Estrogen receptor β inhibits breast cancer cells migration and invasion through CLDN6-mediated autophagy

Background Estrogen receptor beta (ER beta) has been reported to play an anti-cancer role in breast cancer, but the regulatory mechanism by which ER beta exerts this effect is not clear. Claudin-6 (CLDN6), a tight junction protein, acts as a tumor suppressor gene in breast cancer. Our previous studies have found that 17 beta-estradiol (E2) induces CLDN6 expression and inhibits MCF-7 cell migration and invasion, but the underlying molecular mechanisms are still unclear. In this study, we aimed to investigate the role of ER beta in this process and the regulatory mechanisms involved. Methods Polymerase chain reaction (PCR) and western blot were used to characterize the effect of E2 on the expression of CLDN6 in breast cancer cells. Chromatin immunoprecipitation (ChIP) assays were carried out to confirm the interaction between ER beta and CLDN6. Dual luciferase reporter assays were used to detect the regulatory role of ER beta on the promoter activity of CLDN6. Wound healing and Transwell assays were used to examine the migration and invasion of breast cancer cells. Western blot, immunofluorescence and transmission electron microscopy (TEM) were performed to detect autophagy. Xenograft mouse models were used to explore the regulatory effect of the CLDN6-beclin1 axis on breast cancer metastasis.
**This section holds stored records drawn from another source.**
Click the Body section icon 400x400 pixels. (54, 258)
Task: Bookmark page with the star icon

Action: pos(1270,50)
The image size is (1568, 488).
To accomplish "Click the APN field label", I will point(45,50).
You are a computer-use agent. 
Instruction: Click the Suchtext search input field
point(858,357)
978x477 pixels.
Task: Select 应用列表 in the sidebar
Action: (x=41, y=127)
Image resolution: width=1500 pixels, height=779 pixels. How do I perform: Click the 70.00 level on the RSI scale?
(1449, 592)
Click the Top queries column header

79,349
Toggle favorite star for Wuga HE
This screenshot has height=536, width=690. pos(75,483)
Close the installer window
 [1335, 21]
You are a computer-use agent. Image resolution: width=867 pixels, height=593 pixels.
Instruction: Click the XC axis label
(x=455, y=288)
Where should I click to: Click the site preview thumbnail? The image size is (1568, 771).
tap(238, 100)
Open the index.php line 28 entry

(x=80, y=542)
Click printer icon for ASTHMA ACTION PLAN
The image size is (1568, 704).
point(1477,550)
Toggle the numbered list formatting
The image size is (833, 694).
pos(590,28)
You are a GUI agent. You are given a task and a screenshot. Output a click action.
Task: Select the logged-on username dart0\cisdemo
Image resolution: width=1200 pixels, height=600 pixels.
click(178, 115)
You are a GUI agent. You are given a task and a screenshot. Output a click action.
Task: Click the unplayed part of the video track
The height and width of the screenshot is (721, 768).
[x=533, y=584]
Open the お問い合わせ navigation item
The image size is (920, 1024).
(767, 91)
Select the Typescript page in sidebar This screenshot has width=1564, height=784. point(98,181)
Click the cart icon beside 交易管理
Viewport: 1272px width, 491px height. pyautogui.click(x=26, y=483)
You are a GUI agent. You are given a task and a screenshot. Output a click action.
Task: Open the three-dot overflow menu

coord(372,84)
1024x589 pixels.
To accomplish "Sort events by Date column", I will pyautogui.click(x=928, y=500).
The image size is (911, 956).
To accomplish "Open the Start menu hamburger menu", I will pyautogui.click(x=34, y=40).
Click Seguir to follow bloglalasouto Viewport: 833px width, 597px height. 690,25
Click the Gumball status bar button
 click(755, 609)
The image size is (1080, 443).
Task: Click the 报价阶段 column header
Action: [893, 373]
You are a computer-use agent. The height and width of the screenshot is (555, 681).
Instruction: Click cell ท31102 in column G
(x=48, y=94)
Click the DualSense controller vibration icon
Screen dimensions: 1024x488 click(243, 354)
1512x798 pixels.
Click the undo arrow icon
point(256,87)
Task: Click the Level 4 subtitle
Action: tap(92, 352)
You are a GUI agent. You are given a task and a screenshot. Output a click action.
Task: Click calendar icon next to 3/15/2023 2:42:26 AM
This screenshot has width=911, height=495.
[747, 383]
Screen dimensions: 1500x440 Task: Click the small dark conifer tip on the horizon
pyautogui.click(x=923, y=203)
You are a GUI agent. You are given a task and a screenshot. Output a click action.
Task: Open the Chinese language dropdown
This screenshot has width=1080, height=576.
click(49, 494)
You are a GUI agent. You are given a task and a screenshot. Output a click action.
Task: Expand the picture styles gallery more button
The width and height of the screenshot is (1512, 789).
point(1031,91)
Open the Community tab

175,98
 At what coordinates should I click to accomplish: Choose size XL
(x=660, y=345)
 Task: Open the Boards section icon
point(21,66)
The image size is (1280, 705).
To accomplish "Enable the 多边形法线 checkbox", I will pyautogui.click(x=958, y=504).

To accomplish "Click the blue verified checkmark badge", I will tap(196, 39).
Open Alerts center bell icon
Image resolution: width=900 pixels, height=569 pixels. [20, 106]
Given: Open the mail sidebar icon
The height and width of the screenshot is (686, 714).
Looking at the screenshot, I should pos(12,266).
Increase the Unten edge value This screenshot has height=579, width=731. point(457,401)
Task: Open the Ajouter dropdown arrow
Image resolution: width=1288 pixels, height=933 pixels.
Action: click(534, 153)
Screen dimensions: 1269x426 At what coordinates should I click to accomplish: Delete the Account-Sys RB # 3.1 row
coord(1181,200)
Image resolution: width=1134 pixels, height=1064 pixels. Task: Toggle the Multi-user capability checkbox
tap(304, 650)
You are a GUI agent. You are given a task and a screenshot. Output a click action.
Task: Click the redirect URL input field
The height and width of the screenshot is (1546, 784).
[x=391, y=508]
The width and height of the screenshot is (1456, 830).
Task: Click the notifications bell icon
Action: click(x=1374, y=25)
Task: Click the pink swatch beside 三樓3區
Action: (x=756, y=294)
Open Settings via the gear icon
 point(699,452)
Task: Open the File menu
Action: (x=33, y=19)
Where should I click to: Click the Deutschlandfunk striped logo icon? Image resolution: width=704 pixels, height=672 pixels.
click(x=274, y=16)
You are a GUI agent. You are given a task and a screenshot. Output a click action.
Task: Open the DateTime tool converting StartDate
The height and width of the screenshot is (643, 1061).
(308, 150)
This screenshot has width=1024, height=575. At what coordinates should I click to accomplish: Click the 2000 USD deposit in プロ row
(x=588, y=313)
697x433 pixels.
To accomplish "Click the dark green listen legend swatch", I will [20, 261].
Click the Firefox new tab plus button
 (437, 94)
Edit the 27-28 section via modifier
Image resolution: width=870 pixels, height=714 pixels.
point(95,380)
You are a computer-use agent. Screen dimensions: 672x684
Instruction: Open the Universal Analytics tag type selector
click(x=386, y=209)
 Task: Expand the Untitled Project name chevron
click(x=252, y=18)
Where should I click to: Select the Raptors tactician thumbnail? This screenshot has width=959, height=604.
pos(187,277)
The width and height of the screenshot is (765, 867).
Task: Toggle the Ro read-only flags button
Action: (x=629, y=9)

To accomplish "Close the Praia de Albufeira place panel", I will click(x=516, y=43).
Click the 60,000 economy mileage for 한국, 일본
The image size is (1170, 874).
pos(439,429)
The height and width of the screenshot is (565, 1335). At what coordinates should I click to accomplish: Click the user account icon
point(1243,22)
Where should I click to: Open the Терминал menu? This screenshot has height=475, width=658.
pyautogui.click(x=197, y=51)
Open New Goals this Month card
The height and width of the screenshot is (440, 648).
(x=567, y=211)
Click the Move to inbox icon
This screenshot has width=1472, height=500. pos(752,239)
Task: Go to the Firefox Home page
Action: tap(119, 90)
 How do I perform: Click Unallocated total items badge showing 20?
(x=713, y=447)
Immunohistochemistry (IHC) was used to detect ER beta/CLDN6/beclin1 expression in breast cancer patient samples. Results Here, E2 upregulated the expression of CLDN6, which was mediated by ER beta. ER beta regulated CLDN6 expression at the transcriptional level. ER beta inhibited the migration and invasion of breast cancer cells through CLDN6. Interestingly, this effect was associated with CLDN6-induced autophagy. CLDN6 positively regulated the expression of beclin1, which is a key regulator of autophagy. Beclin1 knockdown reversed CLDN6-induced autophagy and the inhibitory effect of CLDN6 on breast cancer metastasis. Moreover, ER beta and CLDN6 were positively correlated, and the expression of CLDN6 was positively correlated with beclin1 in breast cancer tissues. Conclusion Overall, this is the first study to demonstrate that the inhibitory effect of ER beta on the migration and invasion of breast cancer cells was mediated by CLDN6, which induced the beclin1-dependent autophagic cascade.